Significant boost to annual returns across Scotland’s commercial property market

Third quarter data for Scottish commercial real estate revealed a notable increase for annual total returns, which rose from 2.1% in Q2 to 6.1% in Q3, according to leading property consultant CBRE.

The rise can be attributed to a combination of improved performance during the quarter plus the large fall in values resulting from last year’s EU referendum no longer forming part of the annual performance data.

Quarterly returns also improved in Q3, with a Scottish all property total return of 1.7%, compared to 1.4% in Q2 2017.

Steady performance in Scotland’s retail sector resulted in a Q3 annual total return of 5.7%, however, these returns have been exclusively driven by income return, with capital value unchanged, on average, over the course of the past twelve months. Rental values are up by 1.0% over the twelve months, but this has largely been cancelled out by yield shift in the sector.

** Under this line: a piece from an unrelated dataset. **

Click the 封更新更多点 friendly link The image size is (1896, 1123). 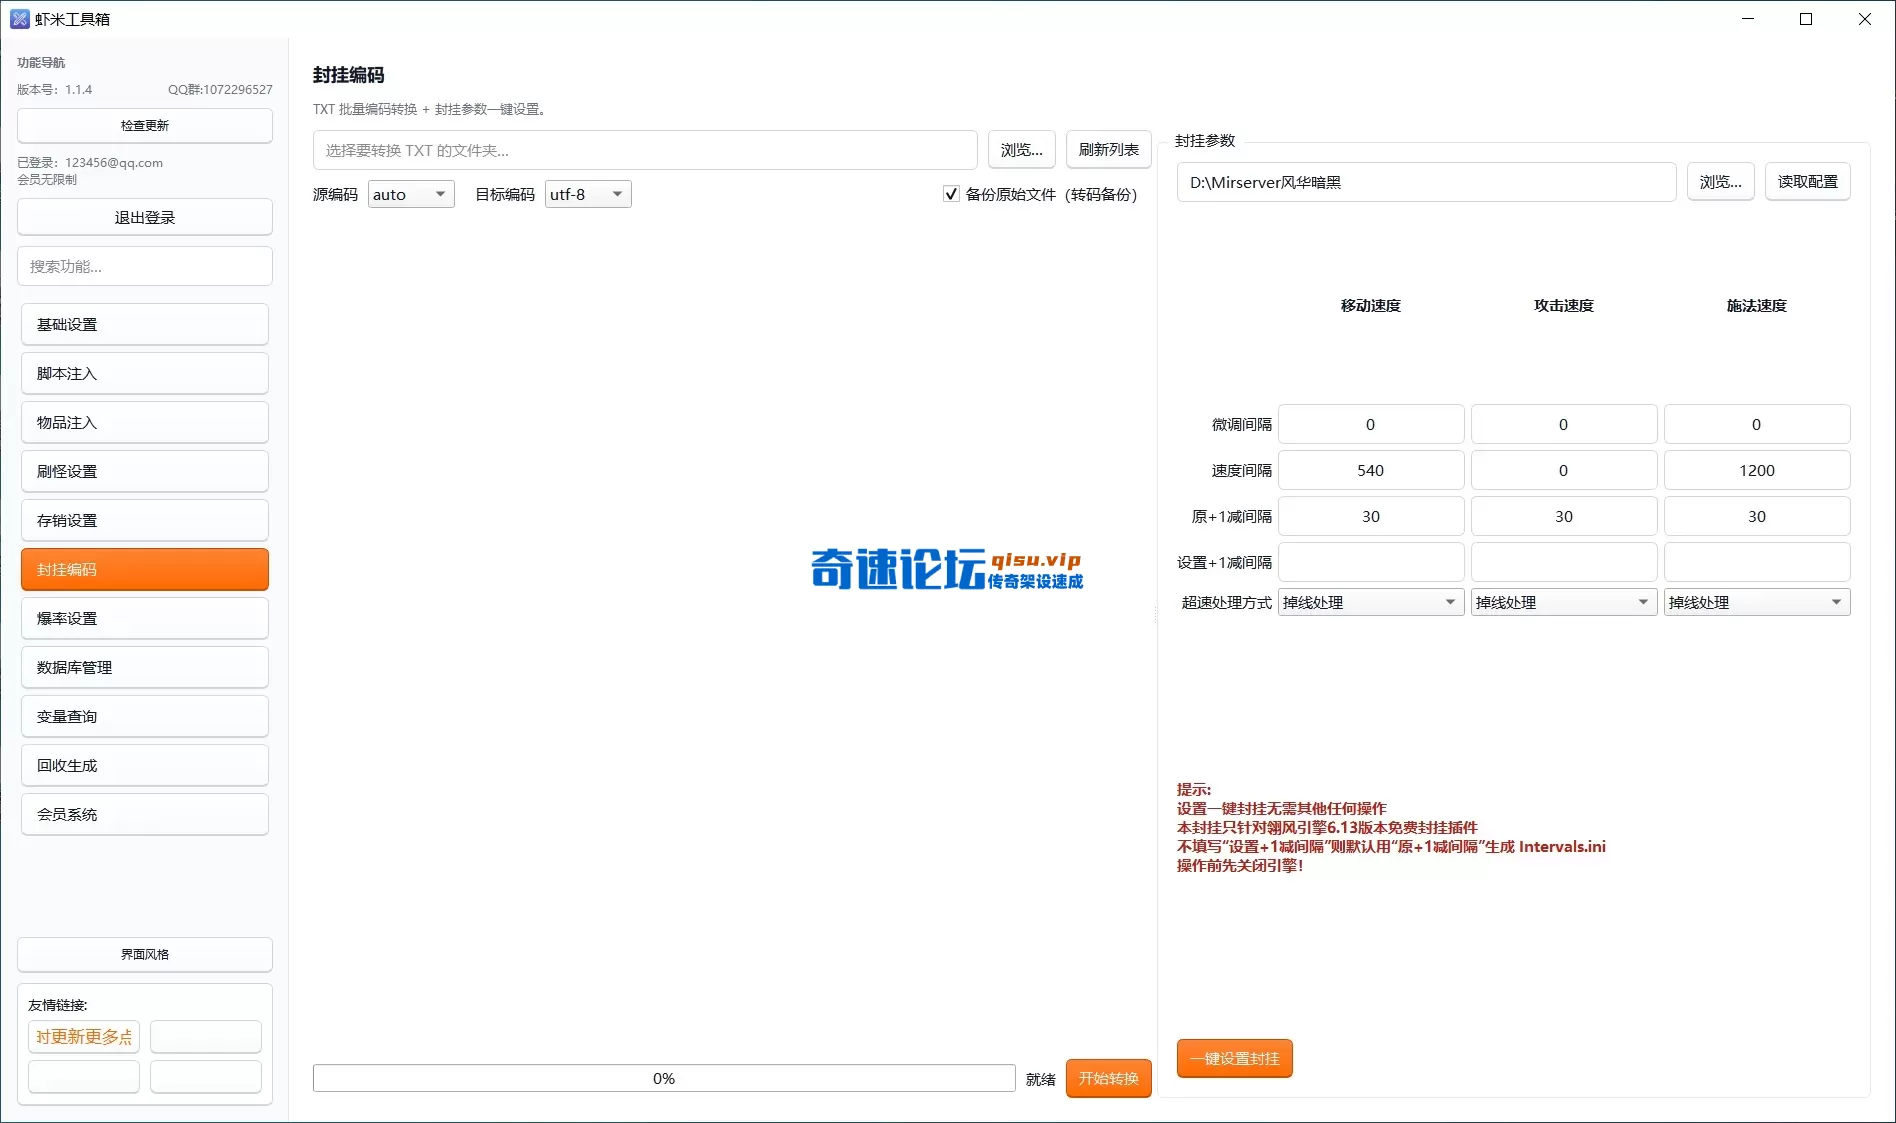pyautogui.click(x=84, y=1036)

The office sector continues to be the overall weakest performer over the past twelve months, with a total return of 4.8%, and rental values dipping by -2.6%. Nevertheless, quarterly total returns for offices were 1.6%, a marked increase from 0.8% in Q2. Performance in Scotland’s largest cities continued to buck the national trend, with annual total returns reaching 8.9% in Glasgow and 7.4% in Edinburgh.

Industrials is the only sector where the performance gap between Scotland and England has not narrowed, with superior performance in South East England pushing annual UK returns to 16.8%, compared to 6.8% for Scotland. That said, quarterly returns remain robust, with a total return of 2.2% over the course of Q3, up from 1.8% in Q2.

The improvement in performance over the past quarter is echoed in the city level data, albeit the overall hierarchy remains similar to previous quarters. All markets have seen annual total returns improve significantly, with the reappearance of double-digit returns in the Edinburgh and Glasgow industrial markets at 10.3% and 12% respectively. The only sector remaining in negative territory was the Aberdeen office market, but at -0.5%, it represents a significant progression from the -4.7% annual return recorded at the end of Q2.

In terms of investment, the third quarter saw some of the largest transactions of the year to date. A total of £502m of stock was purchased, bringing the total investment volumes for the year to £1.31bn, with one quarter to go. However overall investment volumes in the first three quarters of 2017 have amounted to just over 50% of the full year totals in 2015 and 2016 and Scotland will require a strong final quarter to repeat the investment volumes achieved in the previous two years.

Aileen Knox, senior director at CBRE, commented on the findings: “This is the first full quarter where the value drop resulting from the EU referendum is not included within the performance data for the previous twelve month period, something which is evident from the notable rise in the annual returns figures. It’s reassuring to see this improvement reflected across all sectors and cities, with Aberdeen beginning to show signs of recovery following a weak couple of years.”